Valida la dichiarazione entro novanta giorni dopo la scadenza, anche se presentata in corso di accesso o verifica

L’omissione della dichiarazione dei redditi è un’infrazione grave che consente all’Agenzia delle Entrate di effettuare accertamenti severi. Tuttavia, una recente sentenza della Cassazione chiarisce che presentare la dichiarazione entro 90 giorni dalla scadenza, anche dopo un controllo, è ancora valido senza necessità di ravvedimento. Scopriamo come evitare sanzioni irreversibili!

omessa dichiarazioneUna delle infrazioni sicuramente più pericolose nelle conseguenze è senz’altro l’omissione della dichiarazione dei redditi.

In tale fattispecie, infatti, l’Agenzia delle entrate ha pieno titolo per procedere all’accertamento induttivo puro, ossia sulla base dei dati e delle notizie comunque raccolti o venuti a sua conoscenza, con facoltà di avvalersi anche di presunzioni semplici, e di prescindere persino dalle scritture contabili del contribuente ancorché regolarmente tenute.

Come noto, anche qualora la dichiarazione non fosse inviata entro il termine canonico, il Legislatore ammette un periodo-salvagente nei successivi novanta giorni dalla scadenza, entro i quali il contribuente ritardatario potrà evitare che l’infrazione diventi irrimediabile.

 

Il caso: dichiarazione omessa presentata nel termine di 90 giorni

In tale contesto, è senz’altro interessante la recentissima sentenza della Cassazione (n. 23409/2024) che interviene nella fattispecie in cui la dichiarazione non era stata presentata, ma ancora non era spirato il termine di novanta giorni.

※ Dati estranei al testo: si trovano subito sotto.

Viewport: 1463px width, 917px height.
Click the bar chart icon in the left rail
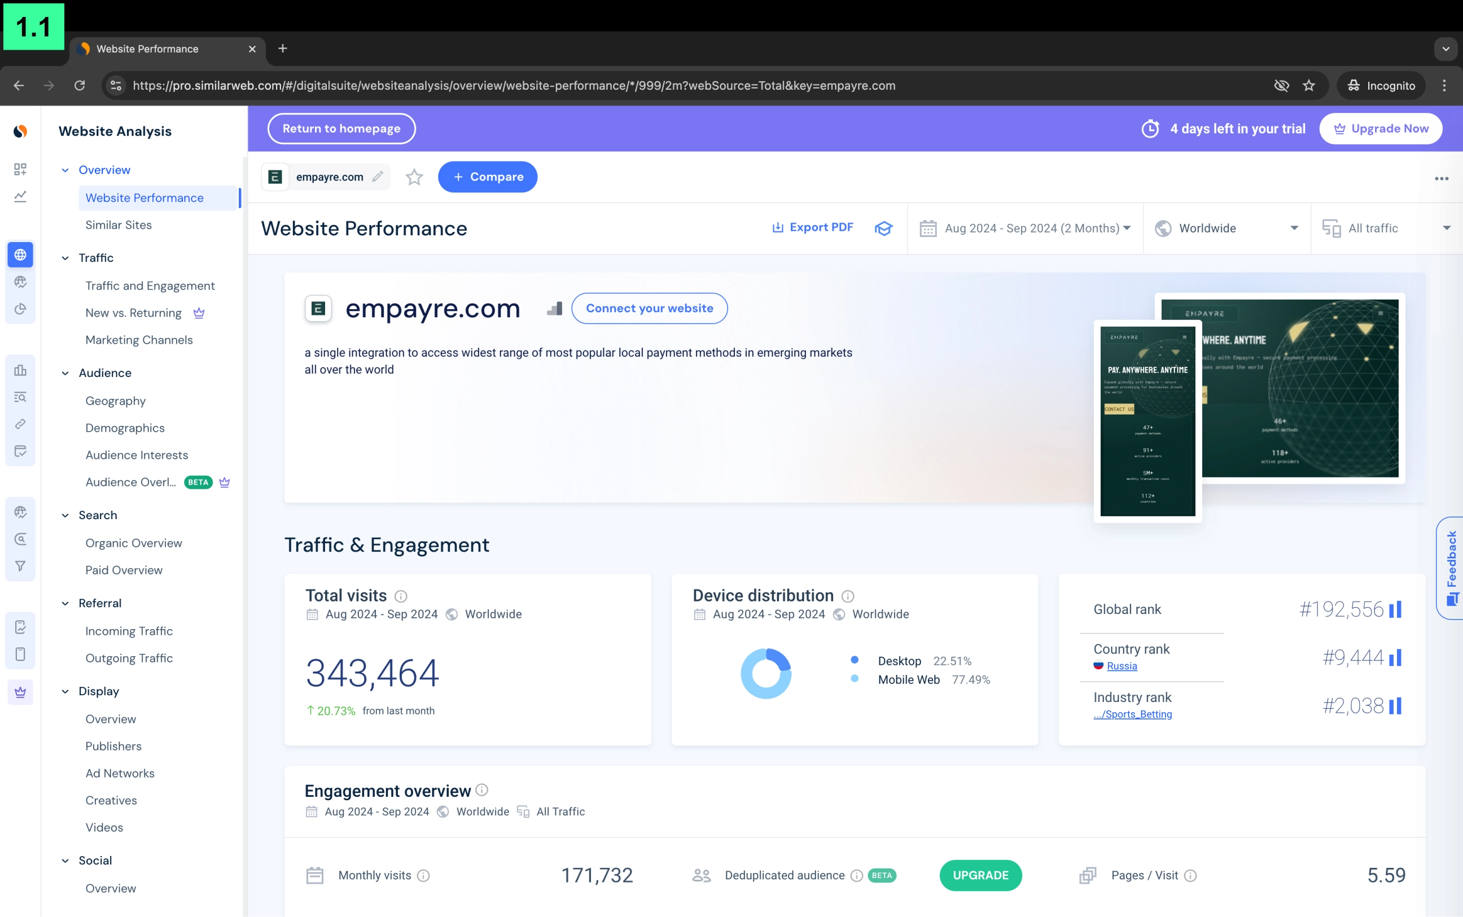[20, 370]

In tale lasso di tempo interviene però un accesso dell’Agenzia, a seguito del quale il contribuente presenta la dichiarazione.

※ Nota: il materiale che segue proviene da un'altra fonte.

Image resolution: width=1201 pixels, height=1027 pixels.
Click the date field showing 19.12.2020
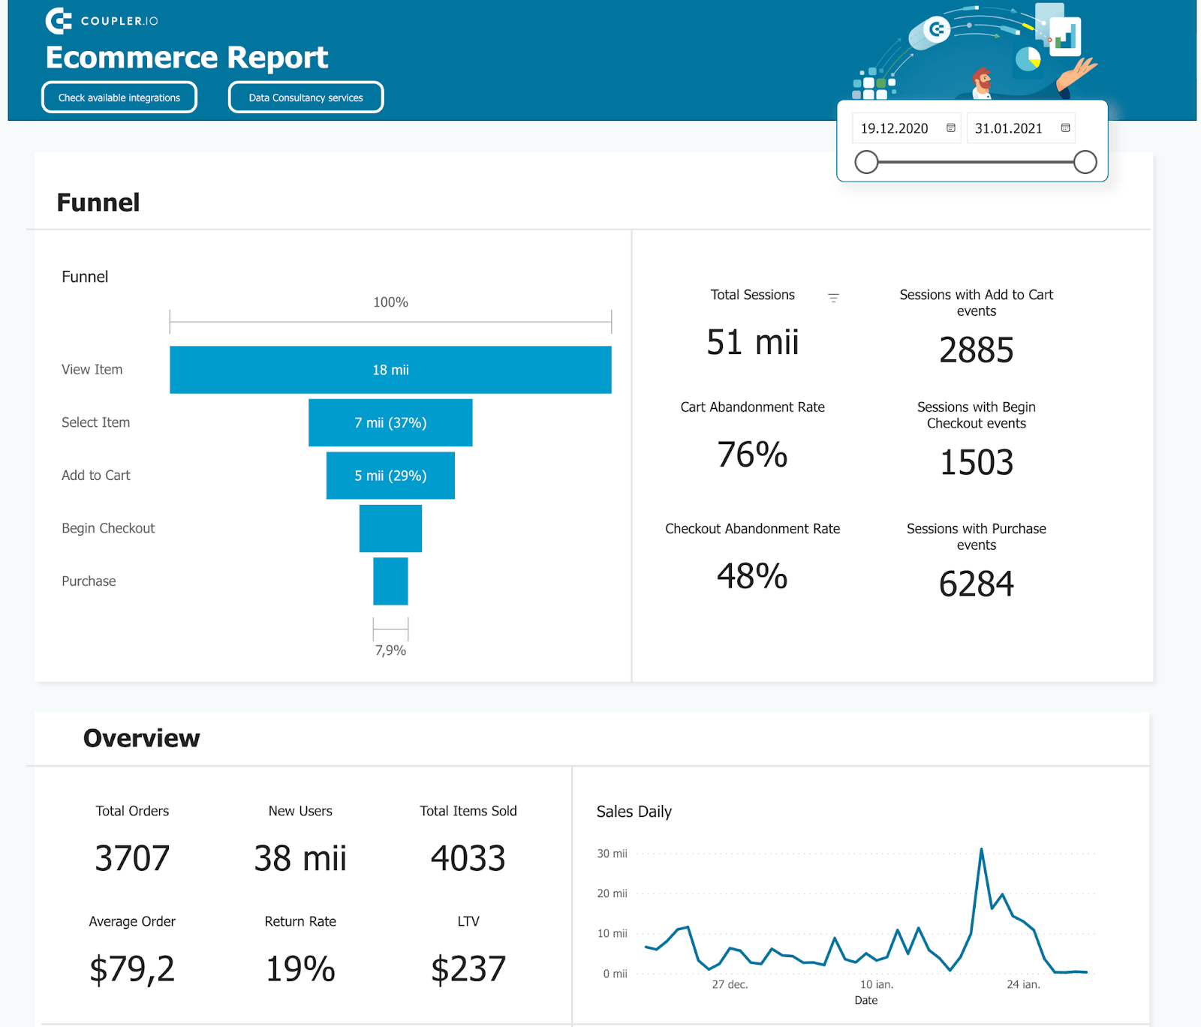[895, 128]
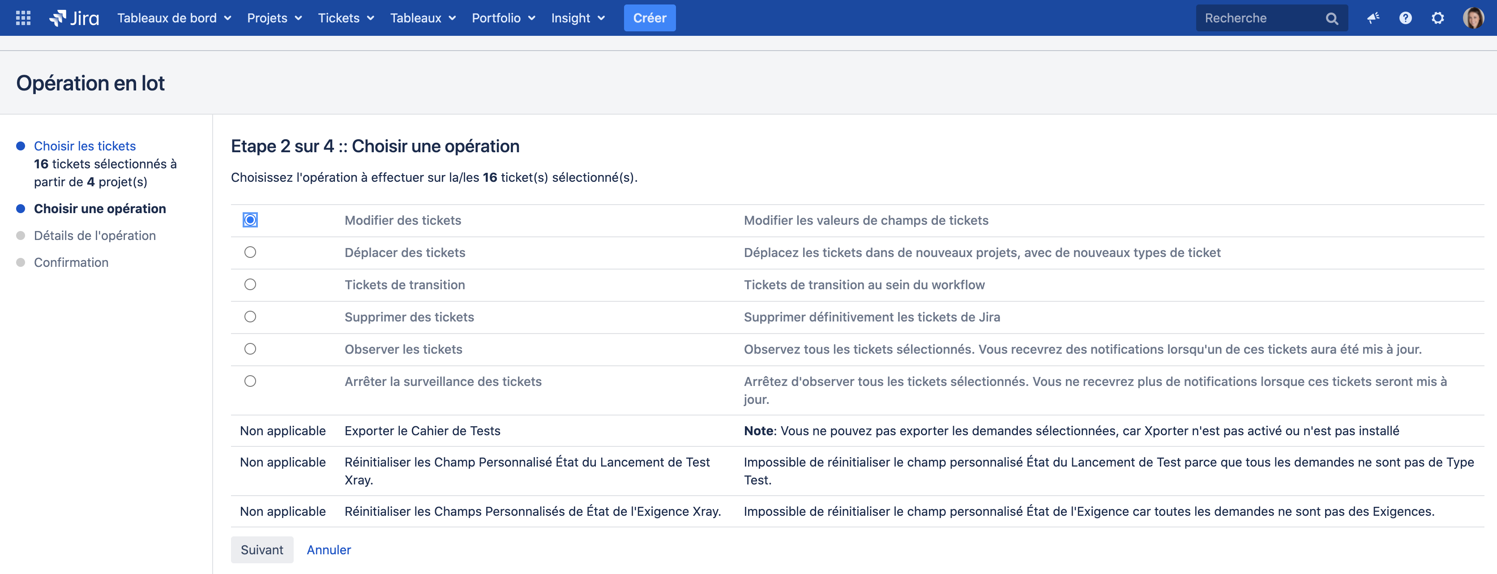Select the Déplacer des tickets radio button

pos(250,252)
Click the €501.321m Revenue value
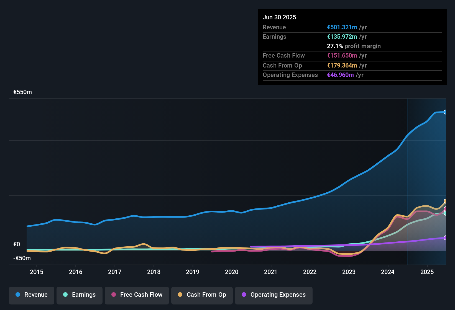Viewport: 455px width, 310px height. [x=342, y=27]
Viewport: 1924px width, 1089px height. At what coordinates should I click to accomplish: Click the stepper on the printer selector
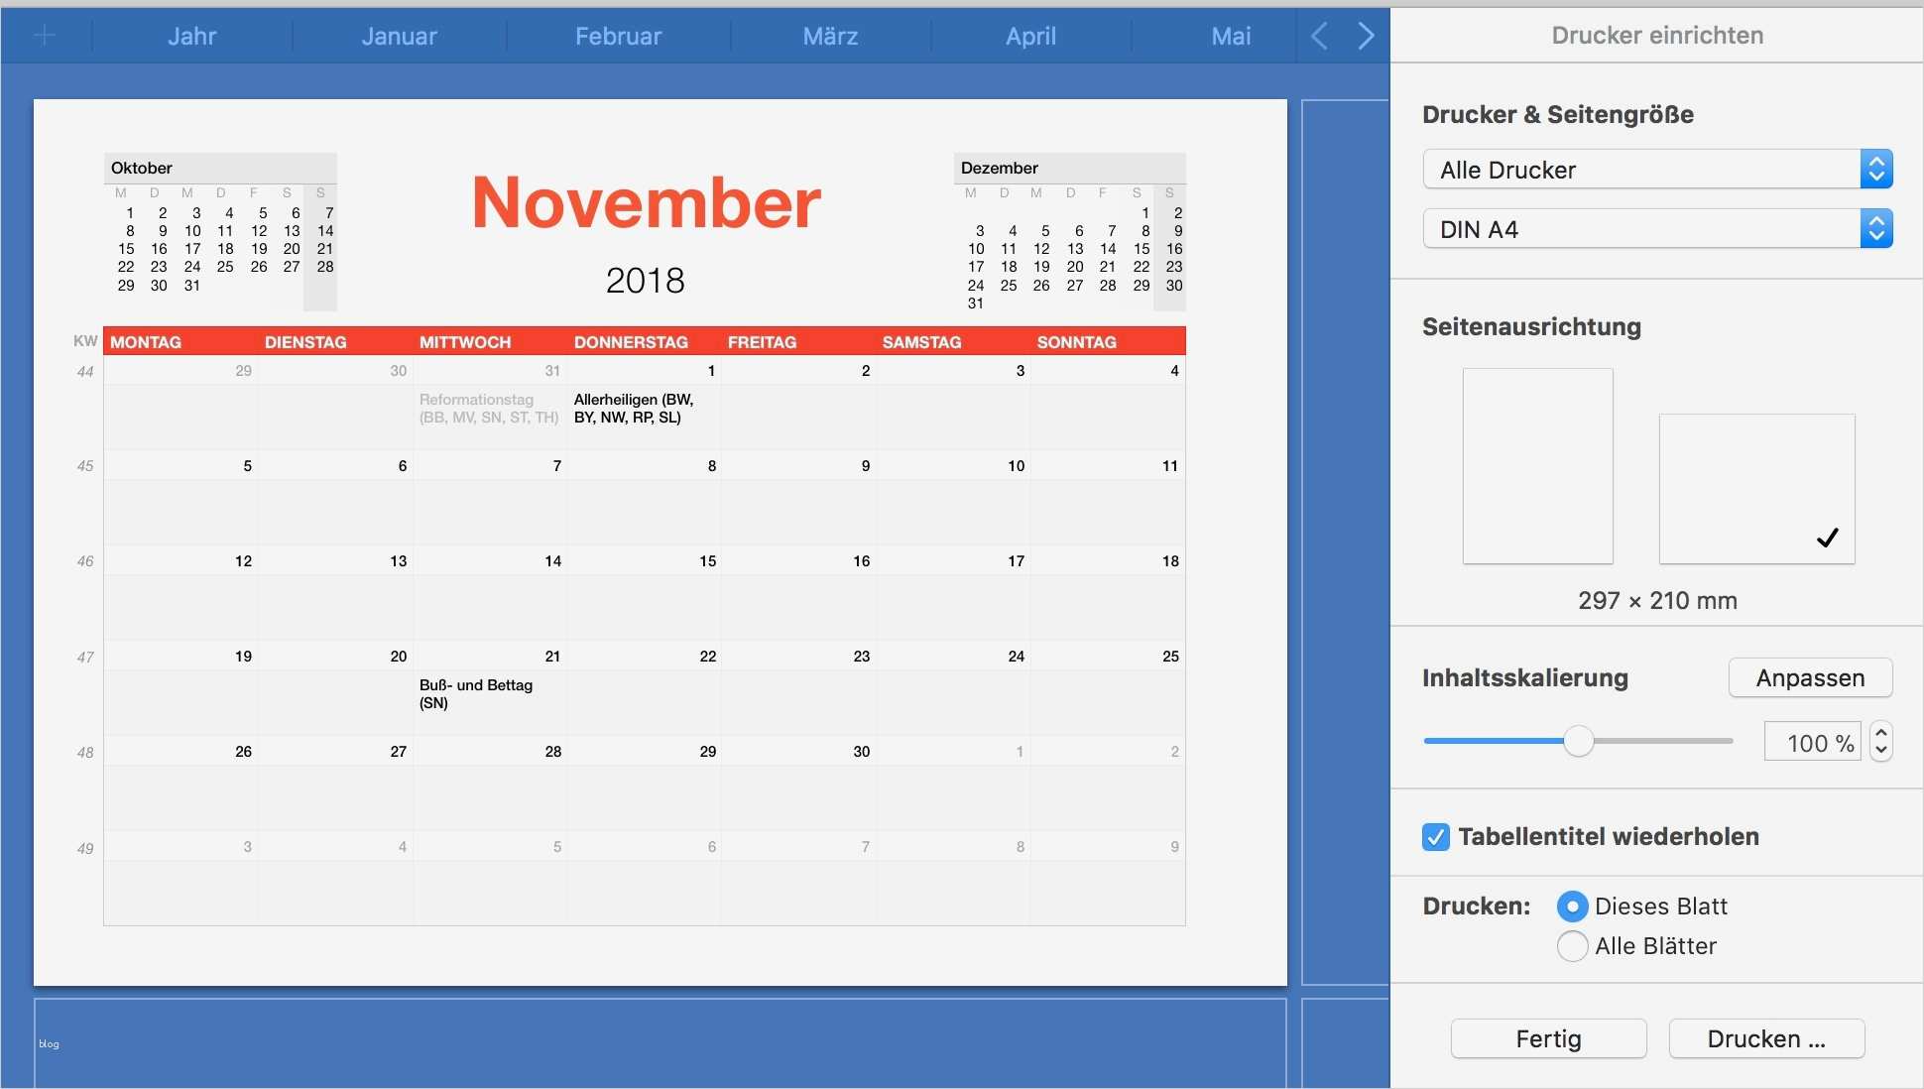(1875, 169)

I Giudici hanno affermato che tale invio è valido, ancorché effettuato dopo l’avvenuto accesso. Ecco il principio di diritto: il seguente principio di diritto:

“l’inizio di verifiche, accessi, ispezioni o altre attività amministrative di accertamento non impedisce al contribuente di presentare, entro il termine previsto nell’art. 2, comma 7, d.P.R. 22/07/1998, n. 322, una valida dichiarazione tardiva, senza che tale ritardo, fatta salva l’applicazione delle relative sanzioni, consenta all’amministrazione finanziaria di procedere all’accertamento induttivo, previsto dall’art. 41 d.P.R. 29/09/1973, n. 600 per le diverse ipotesi di omessa presentazione della dichiarazione o di dichiarazioni nulle ai sensi delle disposizioni del titolo I del d.P.R. 29/09/1973, n. 600”.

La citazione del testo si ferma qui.